_RECORDS SUPPLIED:_
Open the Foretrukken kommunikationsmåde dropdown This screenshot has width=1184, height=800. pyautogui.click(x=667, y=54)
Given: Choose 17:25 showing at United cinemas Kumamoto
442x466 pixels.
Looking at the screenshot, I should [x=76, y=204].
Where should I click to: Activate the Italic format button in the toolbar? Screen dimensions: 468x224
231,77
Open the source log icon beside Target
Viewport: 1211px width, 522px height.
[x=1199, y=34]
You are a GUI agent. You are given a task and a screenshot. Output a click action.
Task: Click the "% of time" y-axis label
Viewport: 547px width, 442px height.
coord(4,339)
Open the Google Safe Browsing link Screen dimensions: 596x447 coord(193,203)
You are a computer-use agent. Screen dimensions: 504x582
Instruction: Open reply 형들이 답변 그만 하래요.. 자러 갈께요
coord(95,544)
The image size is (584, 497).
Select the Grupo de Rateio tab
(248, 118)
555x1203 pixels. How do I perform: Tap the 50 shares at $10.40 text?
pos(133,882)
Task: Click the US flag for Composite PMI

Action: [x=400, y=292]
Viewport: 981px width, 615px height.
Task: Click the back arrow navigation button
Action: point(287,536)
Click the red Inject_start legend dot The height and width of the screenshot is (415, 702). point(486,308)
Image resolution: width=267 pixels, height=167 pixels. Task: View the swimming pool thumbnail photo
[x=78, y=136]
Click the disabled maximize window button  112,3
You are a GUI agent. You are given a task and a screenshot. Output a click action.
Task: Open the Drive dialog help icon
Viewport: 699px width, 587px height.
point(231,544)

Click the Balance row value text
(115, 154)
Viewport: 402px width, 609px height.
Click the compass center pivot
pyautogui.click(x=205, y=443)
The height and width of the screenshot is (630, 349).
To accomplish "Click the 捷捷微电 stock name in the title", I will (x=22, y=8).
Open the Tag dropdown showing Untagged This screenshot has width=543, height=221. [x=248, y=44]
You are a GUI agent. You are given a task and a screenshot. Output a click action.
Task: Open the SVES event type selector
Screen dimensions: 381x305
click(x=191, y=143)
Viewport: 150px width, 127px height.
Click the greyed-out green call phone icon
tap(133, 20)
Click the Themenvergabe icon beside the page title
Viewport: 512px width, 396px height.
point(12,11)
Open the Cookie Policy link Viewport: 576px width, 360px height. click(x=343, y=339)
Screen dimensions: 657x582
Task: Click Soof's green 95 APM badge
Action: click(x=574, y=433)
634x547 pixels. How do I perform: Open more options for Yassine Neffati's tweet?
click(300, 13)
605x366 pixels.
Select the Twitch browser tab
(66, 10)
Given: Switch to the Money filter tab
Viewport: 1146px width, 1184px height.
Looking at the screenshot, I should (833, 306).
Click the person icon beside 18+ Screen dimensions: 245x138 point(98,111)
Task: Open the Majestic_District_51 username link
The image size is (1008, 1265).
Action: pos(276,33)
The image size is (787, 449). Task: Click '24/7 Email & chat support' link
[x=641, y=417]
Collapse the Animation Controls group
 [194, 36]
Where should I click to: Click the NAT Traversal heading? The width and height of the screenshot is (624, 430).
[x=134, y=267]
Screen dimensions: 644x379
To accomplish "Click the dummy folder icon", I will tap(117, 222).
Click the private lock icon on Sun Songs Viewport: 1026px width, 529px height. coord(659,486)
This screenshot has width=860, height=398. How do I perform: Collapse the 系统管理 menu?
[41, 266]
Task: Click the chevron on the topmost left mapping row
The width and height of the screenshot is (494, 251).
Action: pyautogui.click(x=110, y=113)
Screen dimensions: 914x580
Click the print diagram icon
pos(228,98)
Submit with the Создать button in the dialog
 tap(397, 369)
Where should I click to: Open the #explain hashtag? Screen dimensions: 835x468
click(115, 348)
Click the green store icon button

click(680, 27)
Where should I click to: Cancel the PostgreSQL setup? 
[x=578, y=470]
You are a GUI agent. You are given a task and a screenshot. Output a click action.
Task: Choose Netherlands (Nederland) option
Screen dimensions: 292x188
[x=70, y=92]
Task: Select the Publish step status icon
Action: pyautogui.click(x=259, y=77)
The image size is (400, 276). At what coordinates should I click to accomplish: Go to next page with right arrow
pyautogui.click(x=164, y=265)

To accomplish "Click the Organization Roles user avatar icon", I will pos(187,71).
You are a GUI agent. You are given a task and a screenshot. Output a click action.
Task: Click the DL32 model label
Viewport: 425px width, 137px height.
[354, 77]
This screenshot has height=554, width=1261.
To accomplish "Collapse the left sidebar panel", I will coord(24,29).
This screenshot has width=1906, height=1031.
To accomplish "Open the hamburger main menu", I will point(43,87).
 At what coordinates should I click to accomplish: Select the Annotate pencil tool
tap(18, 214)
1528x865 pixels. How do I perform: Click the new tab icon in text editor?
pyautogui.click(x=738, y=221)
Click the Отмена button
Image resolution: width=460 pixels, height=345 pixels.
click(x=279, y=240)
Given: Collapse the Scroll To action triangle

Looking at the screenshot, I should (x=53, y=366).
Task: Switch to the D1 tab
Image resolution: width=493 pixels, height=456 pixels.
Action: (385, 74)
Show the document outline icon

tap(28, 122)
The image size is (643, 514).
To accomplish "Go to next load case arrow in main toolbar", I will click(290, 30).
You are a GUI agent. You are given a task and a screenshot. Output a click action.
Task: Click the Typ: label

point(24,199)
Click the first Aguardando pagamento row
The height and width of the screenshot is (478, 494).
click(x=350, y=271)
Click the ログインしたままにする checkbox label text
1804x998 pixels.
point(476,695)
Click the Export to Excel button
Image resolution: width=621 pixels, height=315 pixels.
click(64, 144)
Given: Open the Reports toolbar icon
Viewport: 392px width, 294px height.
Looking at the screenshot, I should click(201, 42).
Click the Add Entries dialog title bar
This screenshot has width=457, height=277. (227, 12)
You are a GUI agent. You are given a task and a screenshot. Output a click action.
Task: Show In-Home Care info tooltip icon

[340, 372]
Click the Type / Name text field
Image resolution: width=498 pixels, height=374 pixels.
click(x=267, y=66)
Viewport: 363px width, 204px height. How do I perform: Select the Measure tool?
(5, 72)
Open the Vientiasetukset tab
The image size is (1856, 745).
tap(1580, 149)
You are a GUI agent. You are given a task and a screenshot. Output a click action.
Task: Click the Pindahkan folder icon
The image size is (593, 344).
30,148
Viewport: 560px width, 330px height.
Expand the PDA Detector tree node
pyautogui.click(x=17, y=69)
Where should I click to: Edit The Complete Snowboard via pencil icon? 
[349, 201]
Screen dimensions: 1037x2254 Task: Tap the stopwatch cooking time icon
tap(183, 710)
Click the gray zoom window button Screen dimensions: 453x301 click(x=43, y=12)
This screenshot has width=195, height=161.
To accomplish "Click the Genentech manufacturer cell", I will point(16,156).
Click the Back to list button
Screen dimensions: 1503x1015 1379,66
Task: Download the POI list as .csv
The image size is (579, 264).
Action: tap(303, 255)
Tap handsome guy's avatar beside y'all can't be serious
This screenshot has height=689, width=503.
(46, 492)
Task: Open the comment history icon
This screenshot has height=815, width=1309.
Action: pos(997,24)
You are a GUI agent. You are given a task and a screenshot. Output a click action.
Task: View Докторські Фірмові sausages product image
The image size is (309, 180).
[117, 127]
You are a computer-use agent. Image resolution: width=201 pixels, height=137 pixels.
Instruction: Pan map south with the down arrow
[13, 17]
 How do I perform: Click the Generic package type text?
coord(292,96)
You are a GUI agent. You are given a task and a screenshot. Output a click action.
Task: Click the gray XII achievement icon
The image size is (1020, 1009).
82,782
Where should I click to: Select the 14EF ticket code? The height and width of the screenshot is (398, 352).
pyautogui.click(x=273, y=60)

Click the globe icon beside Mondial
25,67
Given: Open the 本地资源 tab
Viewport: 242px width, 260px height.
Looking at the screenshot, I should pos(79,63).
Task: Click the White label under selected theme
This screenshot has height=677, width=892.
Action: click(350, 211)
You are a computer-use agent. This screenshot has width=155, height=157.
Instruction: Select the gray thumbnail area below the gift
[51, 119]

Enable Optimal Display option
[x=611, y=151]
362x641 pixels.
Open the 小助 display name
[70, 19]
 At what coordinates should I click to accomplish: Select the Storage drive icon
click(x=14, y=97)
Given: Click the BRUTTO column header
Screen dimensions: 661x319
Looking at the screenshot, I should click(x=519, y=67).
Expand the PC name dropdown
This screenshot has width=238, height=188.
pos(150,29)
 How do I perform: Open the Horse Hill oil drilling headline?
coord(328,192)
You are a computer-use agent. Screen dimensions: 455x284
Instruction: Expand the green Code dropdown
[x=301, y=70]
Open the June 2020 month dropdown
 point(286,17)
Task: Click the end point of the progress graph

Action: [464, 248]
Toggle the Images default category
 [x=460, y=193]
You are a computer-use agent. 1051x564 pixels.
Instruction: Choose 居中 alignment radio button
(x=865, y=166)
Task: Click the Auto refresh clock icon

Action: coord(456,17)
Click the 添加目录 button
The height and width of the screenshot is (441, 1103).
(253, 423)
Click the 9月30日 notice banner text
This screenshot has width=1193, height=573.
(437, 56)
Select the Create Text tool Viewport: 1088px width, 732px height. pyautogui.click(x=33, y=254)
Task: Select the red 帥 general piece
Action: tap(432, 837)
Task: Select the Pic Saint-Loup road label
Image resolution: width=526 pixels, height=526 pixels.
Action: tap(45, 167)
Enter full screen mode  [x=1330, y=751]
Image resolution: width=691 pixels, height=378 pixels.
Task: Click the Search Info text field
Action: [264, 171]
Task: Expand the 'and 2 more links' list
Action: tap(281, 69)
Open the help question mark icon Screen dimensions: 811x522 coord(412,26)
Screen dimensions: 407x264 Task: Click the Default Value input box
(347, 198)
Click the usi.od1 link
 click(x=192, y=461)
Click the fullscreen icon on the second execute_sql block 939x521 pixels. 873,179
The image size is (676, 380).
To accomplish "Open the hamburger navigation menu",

_WHAT YOU NEED TO DO:_ Write out, exactly and with nothing else, the lines of the listing above from its first line through the line with "You are a computer-use agent. Screen dimensions: 504x582".

_TASK RESULT:_
Open the Foretrukken kommunikationsmåde dropdown This screenshot has width=1184, height=800. pyautogui.click(x=667, y=54)
Given: Choose 17:25 showing at United cinemas Kumamoto
442x466 pixels.
Looking at the screenshot, I should [x=76, y=204].
Where should I click to: Activate the Italic format button in the toolbar? Screen dimensions: 468x224
231,77
Open the source log icon beside Target
Viewport: 1211px width, 522px height.
[x=1199, y=34]
You are a GUI agent. You are given a task and a screenshot. Output a click action.
Task: Click the "% of time" y-axis label
Viewport: 547px width, 442px height.
coord(4,339)
Open the Google Safe Browsing link Screen dimensions: 596x447 coord(193,203)
You are a computer-use agent. Screen dimensions: 504x582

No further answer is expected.